By night

Pas un son. Personne à l’horizon. Une heure parfaite pour une petite promenade nocturne dans la ville. Ce sentiment de liberté en étant dehors à une heure où personne ne sort. À une heure où tout le monde dort. Tout le monde ? Peut-être pas. Seuls quelques privilégiés ont l’honneur de contempler ce royaume sans limites qu’est la nuit. Une ville la nuit ne ressemble en rien à ce qu’elle est de jour. Cette différence varie selon les villes, mais en général, l’impression d’être au centre du monde, de pouvoir vivre sa vie pleinement, cette joie coupable d’être dehors alors que les autres dorment est commune.

Ces escaliers dans lesquels les enfants ont tant joué. Ces vieux escaliers qui ont été abîmés par le temps. Ils ont une toute autre allure de nuit. Ils retrouvent leur jeunesse, leur beauté d’antan. Car la nuit, tous les chats sont gris. Cela vaut aussi pour beaucoup d’autres choses.

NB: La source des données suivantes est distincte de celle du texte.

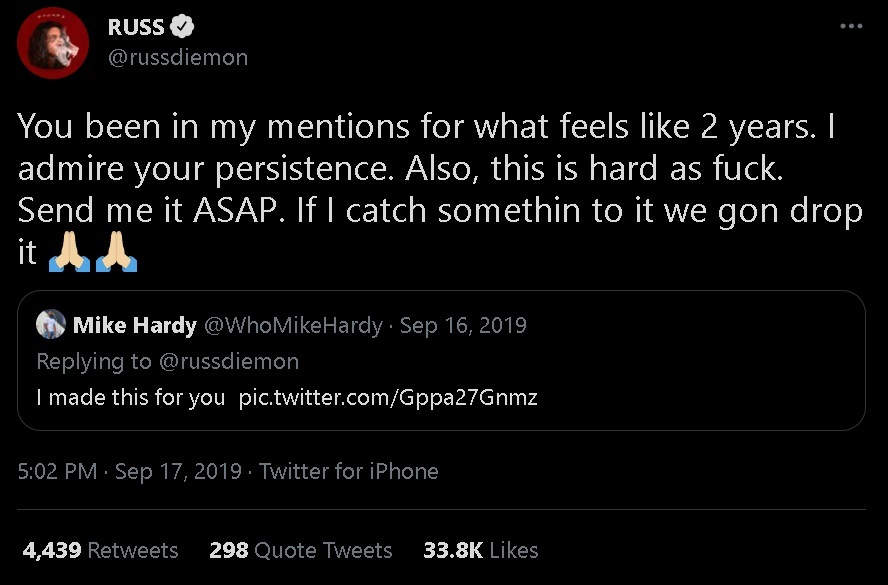This screenshot has width=888, height=585.
Task: Open the three-dot more options menu
Action: [x=850, y=27]
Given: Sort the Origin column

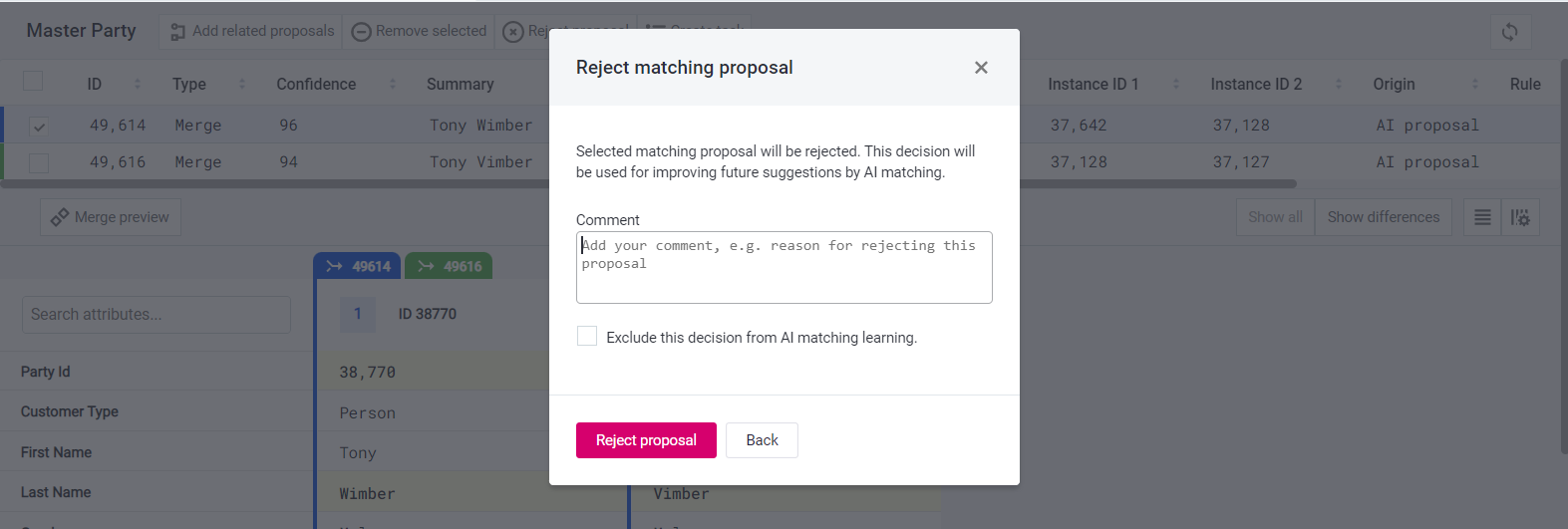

Les lampadaires sont allumés, la nuit. Il s’agit de la seule source de lumière apparente. Si on ne compte pas les éventuelles petites lumières venant d’appartements ou de maisons pas encore endormis à cette heure-ci. Les maisons sont à présent d’informes masses peu esthétiques et presque effrayantes. De jour, elles sont à la pointe de la mode. La nuit les rend lugubres. La nuit les rend sombres et silencieuses, comme si elles étaient abandonnées. Mais ce n’est pas le cas, car elles sont pleines de vie la journée. Les rares passants se hâtent de rentrer chez eux, car même si la balade est agréable, mieux vaut ne pas s’éterniser trop. On ne sait jamais. Bien que la nuit n’ait encore jamais ( a priori) mangé personne, mieux vaut éviter de rester trop dehors après le coucher du soleil.

Mais ceux qui rentrent chez eux ne peuvent pas profiter du calme et de la paix des lieux désertés par les humains. Dans les maisons, les yeux sont fermés et ne se rouvriront que le lendemain matin. Quel dommage d’avoir raté le monde de la nuit !

Les bruits de pas sur les pavés ont cessé, les courses dans l’escaliers et les rires des enfants aussi. Tout est silencieux, à présent. Les voitures se font plus rares. Les gravillons se reposent après avoir crissé sous les pieds des passants toute la journée. Les lampadaires reprennent du service, eux qui de jour dormaient à poings fermés. Une goutte tombe du ciel, puis deux, puis trois. Le sol se mouille peu à peu. La pluie finit par s’imposer et mille gouttes éclaboussent le monde endormi. Leur chute s’entend et résonne dans le confortable silence crée par l’obscurité. Tous les petits bruits ressortent encore plus, dans le noir.

La pluie redouble, laissant rapidement place à l’orage. Dans les maisons, chacun se pelotonne sous sa couette, bien content de ne pas être là bas, dehors, sous cette pluie battante.